Dataset extract —
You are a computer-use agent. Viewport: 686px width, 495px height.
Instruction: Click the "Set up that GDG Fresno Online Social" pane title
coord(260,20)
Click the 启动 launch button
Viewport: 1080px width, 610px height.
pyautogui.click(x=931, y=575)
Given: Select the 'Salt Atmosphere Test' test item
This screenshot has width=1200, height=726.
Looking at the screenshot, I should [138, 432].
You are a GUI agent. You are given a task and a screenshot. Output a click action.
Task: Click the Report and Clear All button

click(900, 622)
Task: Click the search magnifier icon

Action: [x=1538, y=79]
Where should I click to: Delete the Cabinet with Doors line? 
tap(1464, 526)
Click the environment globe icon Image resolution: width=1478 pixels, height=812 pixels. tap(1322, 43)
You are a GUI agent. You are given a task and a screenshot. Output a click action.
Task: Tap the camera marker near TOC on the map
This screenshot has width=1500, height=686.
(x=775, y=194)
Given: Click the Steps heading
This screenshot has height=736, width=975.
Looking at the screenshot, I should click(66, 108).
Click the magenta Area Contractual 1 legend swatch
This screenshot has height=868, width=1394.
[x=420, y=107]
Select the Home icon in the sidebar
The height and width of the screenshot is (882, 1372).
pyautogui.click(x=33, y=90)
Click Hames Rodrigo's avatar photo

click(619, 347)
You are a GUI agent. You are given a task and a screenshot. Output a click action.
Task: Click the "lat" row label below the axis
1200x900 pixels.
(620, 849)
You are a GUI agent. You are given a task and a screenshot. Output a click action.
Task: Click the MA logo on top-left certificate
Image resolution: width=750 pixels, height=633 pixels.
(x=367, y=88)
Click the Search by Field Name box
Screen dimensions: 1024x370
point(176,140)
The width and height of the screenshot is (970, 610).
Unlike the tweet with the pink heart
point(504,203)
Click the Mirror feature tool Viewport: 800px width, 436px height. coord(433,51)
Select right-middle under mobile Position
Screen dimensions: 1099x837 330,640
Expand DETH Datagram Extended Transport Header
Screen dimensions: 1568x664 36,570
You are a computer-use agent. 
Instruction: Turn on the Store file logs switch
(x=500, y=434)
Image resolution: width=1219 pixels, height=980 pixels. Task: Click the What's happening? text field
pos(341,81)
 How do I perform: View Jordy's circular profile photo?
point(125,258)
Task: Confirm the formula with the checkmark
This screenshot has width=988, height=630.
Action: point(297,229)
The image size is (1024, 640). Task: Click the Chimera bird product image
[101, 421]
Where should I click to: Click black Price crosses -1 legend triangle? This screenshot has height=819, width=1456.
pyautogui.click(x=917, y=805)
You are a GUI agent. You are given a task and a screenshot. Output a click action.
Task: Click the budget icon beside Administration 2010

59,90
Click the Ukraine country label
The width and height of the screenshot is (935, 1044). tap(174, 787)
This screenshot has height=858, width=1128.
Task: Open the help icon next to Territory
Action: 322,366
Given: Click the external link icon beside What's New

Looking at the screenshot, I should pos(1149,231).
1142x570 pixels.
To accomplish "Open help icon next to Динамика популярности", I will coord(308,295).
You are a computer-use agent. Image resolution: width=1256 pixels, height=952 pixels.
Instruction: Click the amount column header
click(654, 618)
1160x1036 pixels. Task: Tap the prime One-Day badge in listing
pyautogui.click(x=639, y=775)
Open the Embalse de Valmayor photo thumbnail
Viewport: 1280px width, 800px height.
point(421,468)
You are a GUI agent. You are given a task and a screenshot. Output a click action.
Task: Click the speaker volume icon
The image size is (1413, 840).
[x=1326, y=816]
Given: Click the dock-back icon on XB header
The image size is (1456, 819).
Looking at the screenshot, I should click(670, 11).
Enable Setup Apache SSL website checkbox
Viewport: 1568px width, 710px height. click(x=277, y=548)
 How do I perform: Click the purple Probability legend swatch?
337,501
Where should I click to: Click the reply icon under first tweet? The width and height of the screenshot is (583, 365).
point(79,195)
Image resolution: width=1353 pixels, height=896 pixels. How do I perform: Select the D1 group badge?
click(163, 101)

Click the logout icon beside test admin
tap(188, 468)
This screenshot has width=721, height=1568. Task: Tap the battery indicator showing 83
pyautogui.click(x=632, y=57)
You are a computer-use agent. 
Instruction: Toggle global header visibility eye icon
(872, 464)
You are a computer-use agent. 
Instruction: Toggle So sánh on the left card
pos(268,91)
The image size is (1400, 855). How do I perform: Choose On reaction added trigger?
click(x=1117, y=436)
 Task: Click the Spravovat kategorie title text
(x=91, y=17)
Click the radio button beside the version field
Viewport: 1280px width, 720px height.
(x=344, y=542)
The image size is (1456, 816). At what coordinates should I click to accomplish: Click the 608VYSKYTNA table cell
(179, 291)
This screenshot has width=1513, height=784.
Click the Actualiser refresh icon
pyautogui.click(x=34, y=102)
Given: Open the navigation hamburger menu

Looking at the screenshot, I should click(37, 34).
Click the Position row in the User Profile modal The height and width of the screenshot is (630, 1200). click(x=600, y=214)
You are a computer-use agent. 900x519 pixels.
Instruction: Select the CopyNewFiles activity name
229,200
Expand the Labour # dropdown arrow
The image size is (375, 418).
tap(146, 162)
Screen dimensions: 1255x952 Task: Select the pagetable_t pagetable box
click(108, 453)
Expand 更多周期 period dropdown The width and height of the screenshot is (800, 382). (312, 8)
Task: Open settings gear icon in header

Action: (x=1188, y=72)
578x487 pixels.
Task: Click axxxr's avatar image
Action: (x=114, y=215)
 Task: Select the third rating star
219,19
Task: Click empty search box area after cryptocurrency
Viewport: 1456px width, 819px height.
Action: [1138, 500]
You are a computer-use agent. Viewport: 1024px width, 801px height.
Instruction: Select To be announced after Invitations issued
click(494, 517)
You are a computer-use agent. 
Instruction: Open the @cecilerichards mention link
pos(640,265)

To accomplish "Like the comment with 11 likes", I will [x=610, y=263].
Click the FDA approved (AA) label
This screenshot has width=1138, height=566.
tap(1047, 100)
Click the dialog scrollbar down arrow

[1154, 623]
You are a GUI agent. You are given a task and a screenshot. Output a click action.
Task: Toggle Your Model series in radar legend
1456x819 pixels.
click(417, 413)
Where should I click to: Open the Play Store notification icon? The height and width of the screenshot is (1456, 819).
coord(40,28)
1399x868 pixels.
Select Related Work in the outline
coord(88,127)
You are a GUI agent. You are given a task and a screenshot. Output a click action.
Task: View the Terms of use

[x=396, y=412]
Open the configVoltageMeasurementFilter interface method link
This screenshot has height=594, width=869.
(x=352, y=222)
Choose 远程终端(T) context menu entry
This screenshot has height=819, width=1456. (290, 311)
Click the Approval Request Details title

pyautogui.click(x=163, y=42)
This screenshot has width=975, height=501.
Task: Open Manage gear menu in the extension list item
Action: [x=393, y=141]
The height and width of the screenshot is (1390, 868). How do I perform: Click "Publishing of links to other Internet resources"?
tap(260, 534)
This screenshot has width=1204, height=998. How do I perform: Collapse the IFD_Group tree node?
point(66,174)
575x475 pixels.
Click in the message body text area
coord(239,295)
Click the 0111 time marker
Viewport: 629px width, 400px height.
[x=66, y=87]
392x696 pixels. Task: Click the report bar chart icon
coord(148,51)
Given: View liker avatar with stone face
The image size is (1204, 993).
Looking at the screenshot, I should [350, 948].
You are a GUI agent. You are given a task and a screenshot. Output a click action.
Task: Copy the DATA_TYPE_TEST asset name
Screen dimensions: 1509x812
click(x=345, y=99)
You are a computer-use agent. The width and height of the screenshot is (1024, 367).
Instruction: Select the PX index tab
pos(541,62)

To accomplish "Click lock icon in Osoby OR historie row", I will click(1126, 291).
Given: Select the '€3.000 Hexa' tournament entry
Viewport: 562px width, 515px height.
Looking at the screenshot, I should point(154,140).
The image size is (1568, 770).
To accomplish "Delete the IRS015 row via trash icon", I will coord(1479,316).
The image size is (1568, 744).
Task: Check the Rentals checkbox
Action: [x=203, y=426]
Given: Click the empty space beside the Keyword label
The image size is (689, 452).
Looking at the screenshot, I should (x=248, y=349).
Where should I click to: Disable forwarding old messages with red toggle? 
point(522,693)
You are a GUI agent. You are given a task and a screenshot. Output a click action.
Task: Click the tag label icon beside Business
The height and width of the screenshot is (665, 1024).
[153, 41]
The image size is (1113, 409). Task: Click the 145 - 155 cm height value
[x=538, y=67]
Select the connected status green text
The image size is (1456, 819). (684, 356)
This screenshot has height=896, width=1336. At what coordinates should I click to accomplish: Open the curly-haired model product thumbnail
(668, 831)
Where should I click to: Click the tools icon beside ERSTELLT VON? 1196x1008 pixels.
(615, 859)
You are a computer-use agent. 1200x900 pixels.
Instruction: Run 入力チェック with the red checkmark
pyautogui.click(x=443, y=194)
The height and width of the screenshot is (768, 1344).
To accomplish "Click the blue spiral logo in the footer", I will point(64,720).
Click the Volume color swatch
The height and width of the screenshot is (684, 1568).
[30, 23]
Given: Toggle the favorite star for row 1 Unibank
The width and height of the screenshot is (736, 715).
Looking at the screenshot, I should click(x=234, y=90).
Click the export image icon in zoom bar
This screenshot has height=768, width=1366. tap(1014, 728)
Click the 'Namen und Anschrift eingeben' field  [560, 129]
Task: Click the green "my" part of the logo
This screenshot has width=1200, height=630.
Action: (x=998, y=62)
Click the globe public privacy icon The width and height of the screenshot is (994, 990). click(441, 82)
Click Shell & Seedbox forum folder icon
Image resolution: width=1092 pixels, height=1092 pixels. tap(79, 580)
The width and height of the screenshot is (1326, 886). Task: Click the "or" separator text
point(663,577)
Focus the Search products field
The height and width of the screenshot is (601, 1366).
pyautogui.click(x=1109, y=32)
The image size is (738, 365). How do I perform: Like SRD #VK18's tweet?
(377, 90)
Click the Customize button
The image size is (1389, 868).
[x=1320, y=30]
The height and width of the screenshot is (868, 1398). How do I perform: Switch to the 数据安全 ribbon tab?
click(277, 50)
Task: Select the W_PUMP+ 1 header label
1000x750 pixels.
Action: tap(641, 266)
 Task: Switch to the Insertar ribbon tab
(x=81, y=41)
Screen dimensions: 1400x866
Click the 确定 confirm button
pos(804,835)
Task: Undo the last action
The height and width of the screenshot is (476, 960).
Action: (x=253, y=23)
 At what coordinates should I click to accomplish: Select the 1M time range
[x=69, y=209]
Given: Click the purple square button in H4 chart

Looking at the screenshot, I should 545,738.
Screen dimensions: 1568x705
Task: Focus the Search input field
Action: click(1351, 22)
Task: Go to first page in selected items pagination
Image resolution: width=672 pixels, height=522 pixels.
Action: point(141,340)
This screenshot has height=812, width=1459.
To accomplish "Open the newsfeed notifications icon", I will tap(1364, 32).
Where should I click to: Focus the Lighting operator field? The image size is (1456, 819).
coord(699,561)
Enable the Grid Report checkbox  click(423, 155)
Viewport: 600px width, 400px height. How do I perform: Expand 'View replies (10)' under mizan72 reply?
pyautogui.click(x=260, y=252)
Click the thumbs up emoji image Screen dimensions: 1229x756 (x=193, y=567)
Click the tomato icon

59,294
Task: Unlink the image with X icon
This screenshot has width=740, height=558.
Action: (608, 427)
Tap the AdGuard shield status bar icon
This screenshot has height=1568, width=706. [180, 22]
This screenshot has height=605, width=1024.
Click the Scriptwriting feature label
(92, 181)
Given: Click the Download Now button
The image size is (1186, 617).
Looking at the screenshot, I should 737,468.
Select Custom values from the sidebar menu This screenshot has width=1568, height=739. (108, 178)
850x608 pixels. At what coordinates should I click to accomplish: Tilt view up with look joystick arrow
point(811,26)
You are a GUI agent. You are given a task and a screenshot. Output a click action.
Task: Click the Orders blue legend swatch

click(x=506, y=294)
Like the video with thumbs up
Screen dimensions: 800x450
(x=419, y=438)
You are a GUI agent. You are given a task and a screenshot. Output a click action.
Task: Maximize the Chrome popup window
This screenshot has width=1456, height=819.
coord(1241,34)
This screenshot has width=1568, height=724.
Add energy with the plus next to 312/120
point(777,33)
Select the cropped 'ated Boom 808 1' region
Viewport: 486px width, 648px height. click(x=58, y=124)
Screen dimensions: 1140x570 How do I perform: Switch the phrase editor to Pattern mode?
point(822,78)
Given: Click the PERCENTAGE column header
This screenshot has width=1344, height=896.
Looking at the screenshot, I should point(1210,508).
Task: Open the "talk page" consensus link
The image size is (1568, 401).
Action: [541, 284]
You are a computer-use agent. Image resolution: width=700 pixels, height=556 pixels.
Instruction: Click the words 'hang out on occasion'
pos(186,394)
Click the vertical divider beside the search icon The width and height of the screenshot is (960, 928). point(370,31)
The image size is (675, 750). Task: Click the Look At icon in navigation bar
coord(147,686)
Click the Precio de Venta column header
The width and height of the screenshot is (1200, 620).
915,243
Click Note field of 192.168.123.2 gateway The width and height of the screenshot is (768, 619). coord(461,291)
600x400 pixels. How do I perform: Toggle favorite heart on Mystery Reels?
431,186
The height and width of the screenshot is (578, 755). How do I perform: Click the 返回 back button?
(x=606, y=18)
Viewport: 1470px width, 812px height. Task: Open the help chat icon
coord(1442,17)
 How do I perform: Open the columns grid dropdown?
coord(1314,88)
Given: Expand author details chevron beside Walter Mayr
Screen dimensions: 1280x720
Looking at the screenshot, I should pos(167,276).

Task requirements — Rewrite the records starting with the line that contains "Click the 'Namen" and ending with the line that contains "pos(804,835)", replacing "ribbon tab" with "menu tab" and leaving everything else unchanged.

Written answer —
Click the 'Namen und Anschrift eingeben' field  [560, 129]
Task: Click the green "my" part of the logo
This screenshot has width=1200, height=630.
Action: (x=998, y=62)
Click the globe public privacy icon The width and height of the screenshot is (994, 990). click(441, 82)
Click Shell & Seedbox forum folder icon
Image resolution: width=1092 pixels, height=1092 pixels. tap(79, 580)
The width and height of the screenshot is (1326, 886). Task: Click the "or" separator text
point(663,577)
Focus the Search products field
The height and width of the screenshot is (601, 1366).
pyautogui.click(x=1109, y=32)
The image size is (738, 365). How do I perform: Like SRD #VK18's tweet?
(377, 90)
Click the Customize button
The image size is (1389, 868).
[x=1320, y=30]
The height and width of the screenshot is (868, 1398). How do I perform: Switch to the 数据安全 menu tab?
click(277, 50)
Task: Select the W_PUMP+ 1 header label
1000x750 pixels.
Action: tap(641, 266)
 Task: Switch to the Insertar menu tab
(x=81, y=41)
Screen dimensions: 1400x866
Click the 确定 confirm button
pos(804,835)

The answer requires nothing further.